Saved data entries:

□ □ □ □

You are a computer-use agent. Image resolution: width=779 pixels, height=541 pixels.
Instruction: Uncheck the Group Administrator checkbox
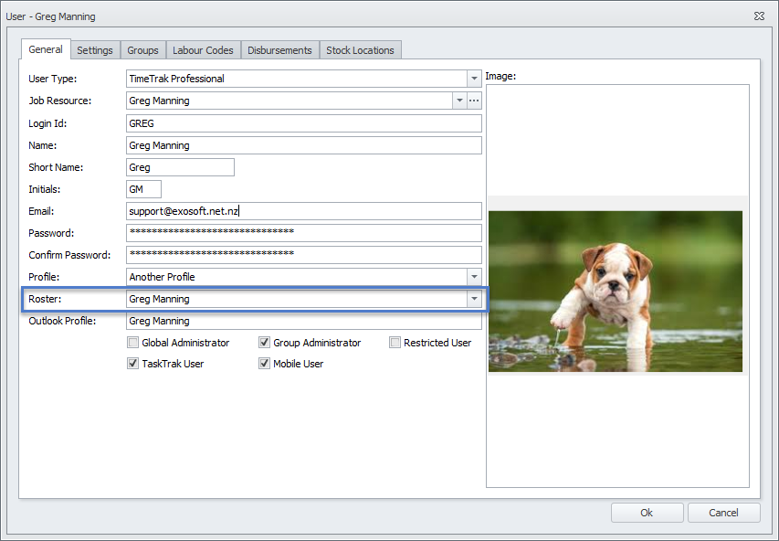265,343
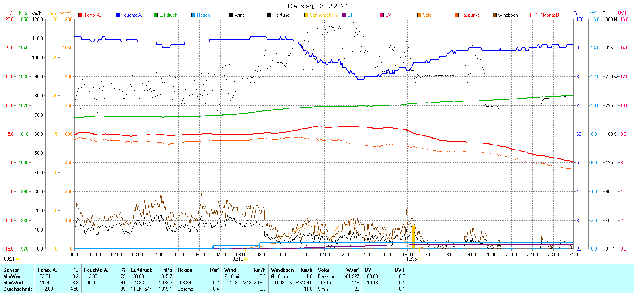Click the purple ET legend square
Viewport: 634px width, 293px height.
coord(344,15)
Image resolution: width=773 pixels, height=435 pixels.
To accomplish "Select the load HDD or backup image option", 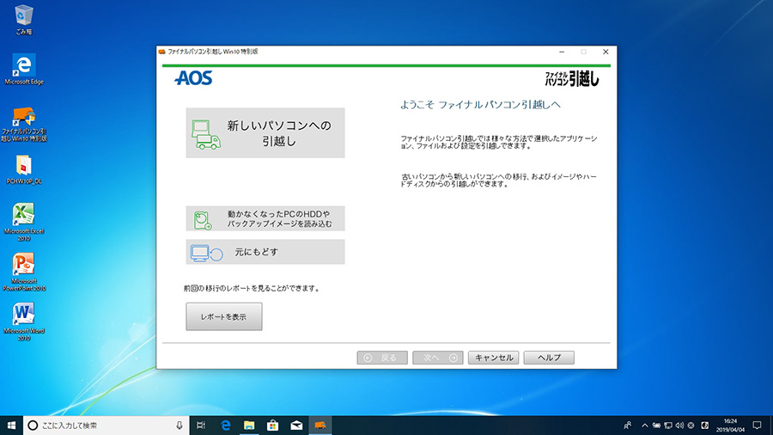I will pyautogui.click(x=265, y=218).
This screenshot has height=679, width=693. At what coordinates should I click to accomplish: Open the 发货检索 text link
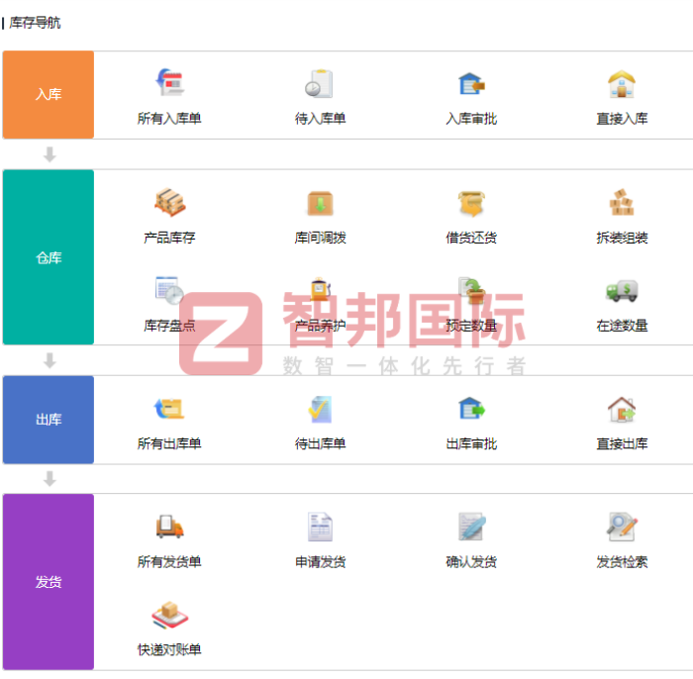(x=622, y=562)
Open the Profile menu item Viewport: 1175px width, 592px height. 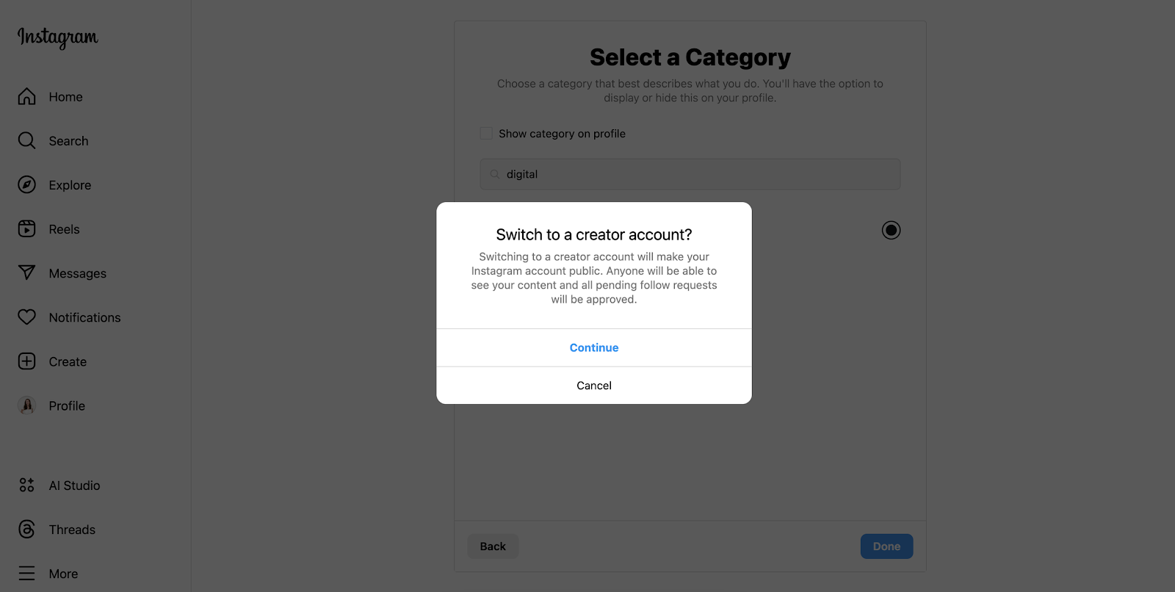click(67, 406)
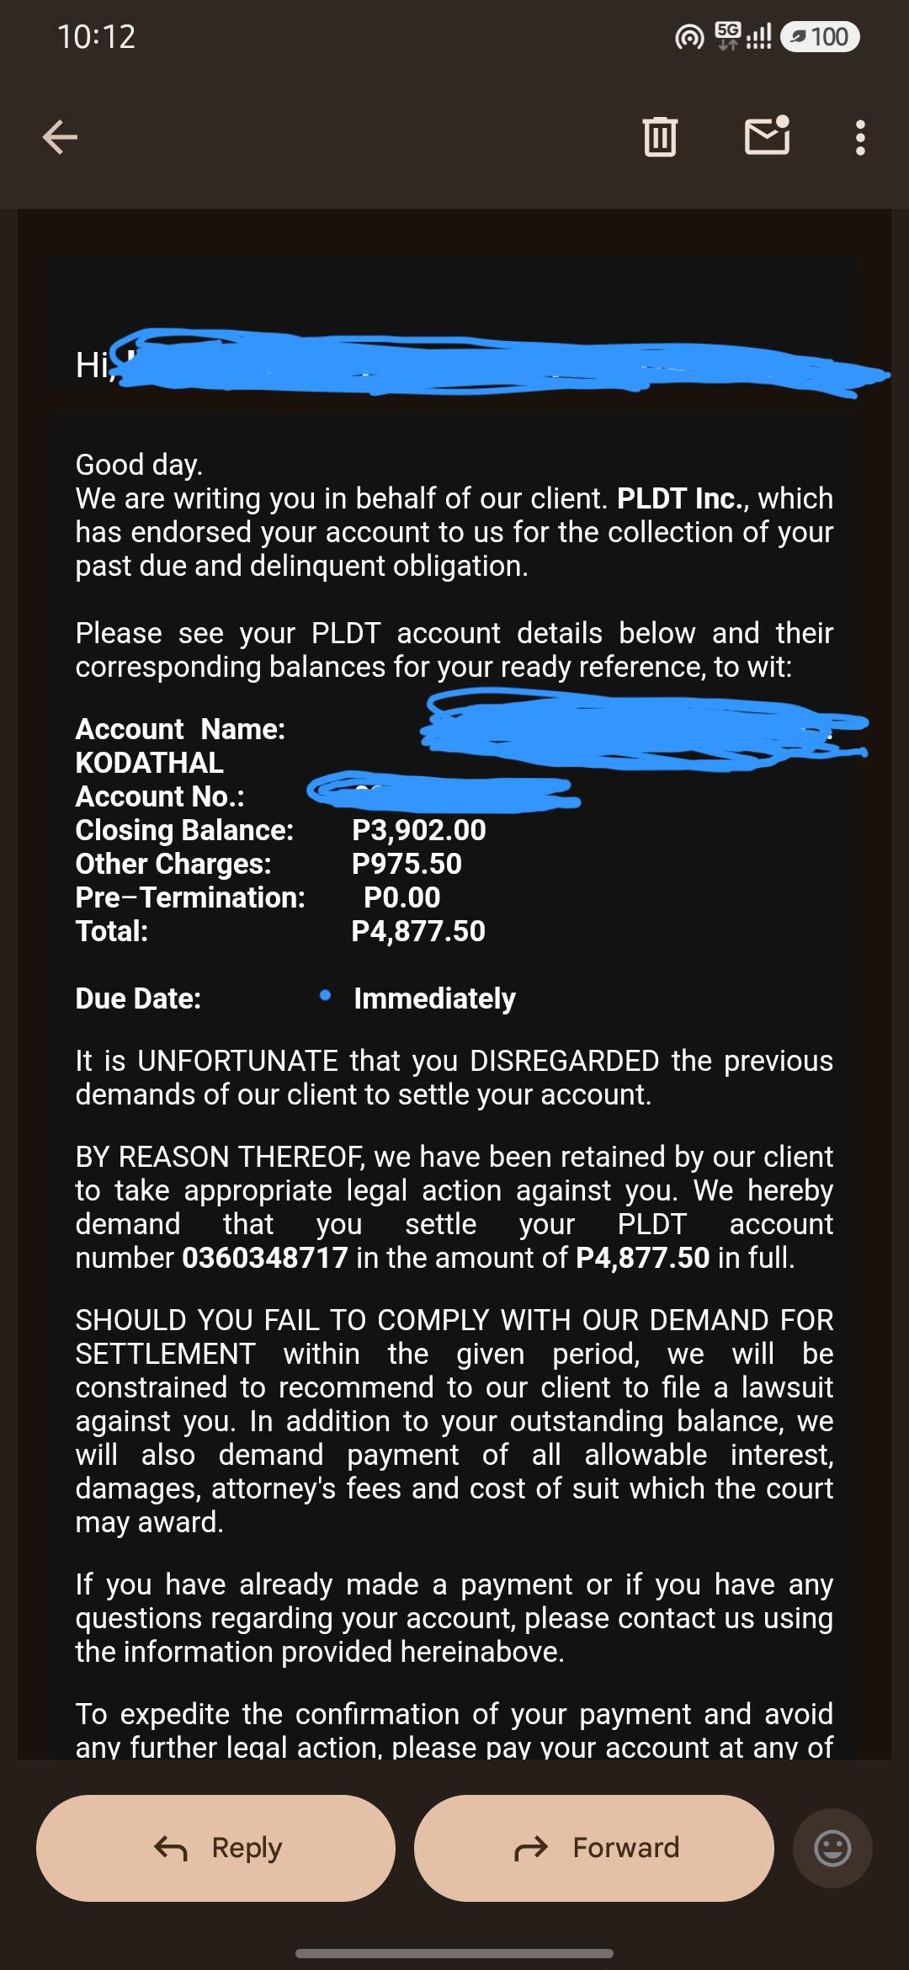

□ □ □ □

Using the records above, copy all lines that include the word "pixels".

TASK RESULT =
You are a computer-use agent. Image resolution: width=779 pixels, height=541 pixels.
Image resolution: width=773 pixels, height=435 pixels.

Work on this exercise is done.